Background: While heart transplantation has gained recognition as the gold standard therapy for advanced heart failure, the scarcity of donor organs has become an important concern. The evolution of surgical alternatives such as ventricular assist devices (VADs), allow for recovery of the myocardium and ensure patient survival until heart transplantation becomes possible. This report elaborates the role of VADs as a bridge to heart transplantation in infants and children (≤18 years old) with end-stage heart failure.
Methods: A retrospective review of the medical records of 201 heart transplant recipients between May 1986 identified 78 children (38.8%; mean age 7.2 (7.8±6.0) years old; IQR: 2.6–11.8 years) with advanced heart failure who were supported with a VAD [left VAD (LVAD) =21; biventricular VAD (BVAD) =57) as a bridge to heart transplantation. Fourteen (17.9%) patients were less than 1 year old; 15 (19.2%) children had a cardiac arrest and underwent cardiopulmonary resuscitation, with 7 of these patients also requiring extracorporeal membrane oxygenation (ECMO) support, prior to implantation of a VAD. The aetiology of heart failure was primarily cardiomyopathy (dilative, restrictive from endocardial fibrosis, idiopathic or toxicinduced), reported in 56 (71.8%) patients. The VADs employed were primarily Berlin Heart EXCOR® (n=63), HeartWare (n=13), Berlin Heart INCOR® (n=1), and Toyobo (n=1).

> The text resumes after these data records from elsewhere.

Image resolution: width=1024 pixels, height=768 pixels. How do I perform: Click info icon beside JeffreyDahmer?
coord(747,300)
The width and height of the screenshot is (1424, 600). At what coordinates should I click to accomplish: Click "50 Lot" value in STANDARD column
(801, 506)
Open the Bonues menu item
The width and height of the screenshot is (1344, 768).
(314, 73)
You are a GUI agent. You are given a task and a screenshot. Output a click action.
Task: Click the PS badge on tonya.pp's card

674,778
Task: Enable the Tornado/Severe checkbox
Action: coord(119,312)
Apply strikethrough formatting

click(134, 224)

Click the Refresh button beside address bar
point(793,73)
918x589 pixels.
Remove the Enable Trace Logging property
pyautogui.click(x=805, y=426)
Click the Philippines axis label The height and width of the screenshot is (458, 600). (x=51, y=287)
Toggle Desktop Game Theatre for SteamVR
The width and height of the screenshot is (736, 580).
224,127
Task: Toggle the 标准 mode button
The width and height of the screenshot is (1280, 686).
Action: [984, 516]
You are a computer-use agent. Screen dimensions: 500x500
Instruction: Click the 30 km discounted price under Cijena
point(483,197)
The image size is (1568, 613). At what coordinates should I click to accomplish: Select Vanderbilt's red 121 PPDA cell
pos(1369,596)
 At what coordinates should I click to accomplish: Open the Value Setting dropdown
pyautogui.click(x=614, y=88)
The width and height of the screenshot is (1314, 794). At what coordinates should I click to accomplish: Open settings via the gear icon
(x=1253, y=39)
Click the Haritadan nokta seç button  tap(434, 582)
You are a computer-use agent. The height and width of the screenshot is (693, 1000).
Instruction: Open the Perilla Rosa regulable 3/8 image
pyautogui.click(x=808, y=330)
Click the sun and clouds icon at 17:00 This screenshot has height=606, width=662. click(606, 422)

Results: Mean duration of VAD support was 59 (133.37±191.57) days (range, 1–945 days; IQR: 23–133 days) before a donor heart became available. The primary complication encountered while patients were being bridged to transplant was mediastinal bleeding (7.8%). The main indication for pump exchanges was thrombus formation in the valves. There was no incidence of technical failure of the blood pump or driving system components. Skin infections around the cannulae occurred in 2.5%. Adverse neurological symptoms (thromboembolism 11.1%, cerebral haemorrhage 3.6%) that occurred did not have any permanent neurological sequelae that could be detected on clinical examination in this study. Mean duration of follow-up was 9.4 (10.3±7.6) years (IQR: 3.74–15.14 years). Cumulative survival rates of patients bridged to transplantation with VAD were 93.6±2.8%, 84.6±4.1%, 79.1±4.7%, 63.8±6.2%, 61.6±7.1%, and 52.1±9.3% at 30 days, 1, 5, 10, 15 and 20 years, respectively. There was no statistically significant difference (P=0.79) in survival rates of patients bridged to heart transplantation with VAD compared to those who underwent primary heart transplantation. Post-transplant survival rates stratified according to the type of VAD implanted and number of ventricles supported were not statistically different (P=0.93 and 0.73, respectively). In addition, post-transplant survival rates were not significantly different when age, gender and diagnosis were adjusted for. Furthermore, no statistically significant difference was found when posttransplant survival rates of children who had episodes of rejection were compared to those who did not have episodes of rejection.
Conclusions: The results in this series demonstrate that VADs satisfactorily support paediatric patients with advanced heart failure from a variety of aetiologies until heart transplantation. The data further suggests that patients bridged with VADs have comparable long-term post-transplant survival as those undergoing primary heart transplantation.